SQL - I want to Select the top 5 Volumes of Sales Per Week

Question

Im struggling to find an answer to this that has been posted so far. In SQL Server 2008 im trying Top 5 Sales per calender week. For instance a data set which would read

01/01/2014 | 50 | Item1
01/01/2014 | 40 | Item2
01/01/2014 | 30 | Item3
01/01/2014 | 20 | Item4
01/01/2014 | 10 | Item5
01/01/2014 | 5 | Item6
01/01/2014 | 2 | Item7

08/01/2014 | 50 | Item4
08/01/2014 | 40 | Item3
08/01/2014 | 30 | Item2
08/01/2014 | 20 | Item1
08/01/2014 | 10 | Item5
08/01/2014 | 5 | Item7
08/01/2014 | 2 | Item6

Would only return

01/01/2014 | 50 | Item1
01/01/2014 | 40 | Item2
01/01/2014 | 30 | Item3
01/01/2014 | 20 | Item4
01/01/2014 | 10 | Item5
08/01/2014 | 50 | Item4
08/01/2014 | 40 | Item3
08/01/2014 | 30 | Item2
08/01/2014 | 20 | Item1
08/01/2014 | 10 | Item5

At present my code is returning the top 5 out of all of the data set and seems to ignore the Week factor

Any help greatly appreciated

**edit apologies my current code results in me getting

01/01/2014 | 50 | Item1
08/01/2014 | 50 | Item4
01/01/2014 | 40 | Item2
08/01/2014 | 40 | Item3
01/01/2014 | 30 | Item3

I will give suggestions below a shot

Answer 1

declare @tab table
(
[month] date,
CustomerCode int,
ITEM varchar(20) 
)
insert into @tab
select
'01/01/2014',50 ,'Item1'
 union all 
select
'01/01/2014',40,'Item2' union all
select 
'01/01/2014',30,'Item3' union all
select 
'01/01/2014',20,'Item4' union all 
select 
'01/01/2014',10,'Item4' union all
select
'08/01/2014',50,'Item1' union all
select 
'08/01/2014',40,'Item2' union all
select 
'08/01/2014',30,'Item3' union all 
select
'08/01/2014',40,'Item4' union all
select 
'08/01/2014',10,'Item4' 

;with cte as 
(
 select DENSE_RANK() OVER(partition by  
 datepart(day, datediff(day, 0, [month])/7 * 7)/7 + 1 ORDER BY DatePart(wk, [month])) AS RN,* from @tab
),
 CTE2 AS
(
select *,ROW_NUMBER()OVER(PARTITION BY RN ORDER BY (SELECT NULL))R from cte
)

Select [month],CustomerCode,ITEM from CTE2
WHERE R < 4

Answer 2

You can use datepart to extract the week from the date, and then use rank to get the top five for each week.

You did not provide column names, so I'm going to call them item_date, item_score and item_name:

SELECT item_date, item_score, item_name
FROM   (SELECT *, 
               RANK() OVER (PARTITION BY DATEPART(WEEK, item_date) 
                            ORDER BY item_score DESC) AS rk
        FROM   my_table) t
WHERE  rk <= 5

Note: "top 5" is a bit ambiguous.

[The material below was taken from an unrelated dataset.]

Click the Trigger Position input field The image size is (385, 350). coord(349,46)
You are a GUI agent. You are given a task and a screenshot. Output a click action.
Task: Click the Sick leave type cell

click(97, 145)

My solution finds the items with the top five scores each week, regardless of the number of items. If you want strictly no more than five items, you'll have to find another ordering to handle items with duplicate scores (e.g., what would you do if there are six items with the top score on one week?). In any event, in such a case, you should use row_number instead of rank.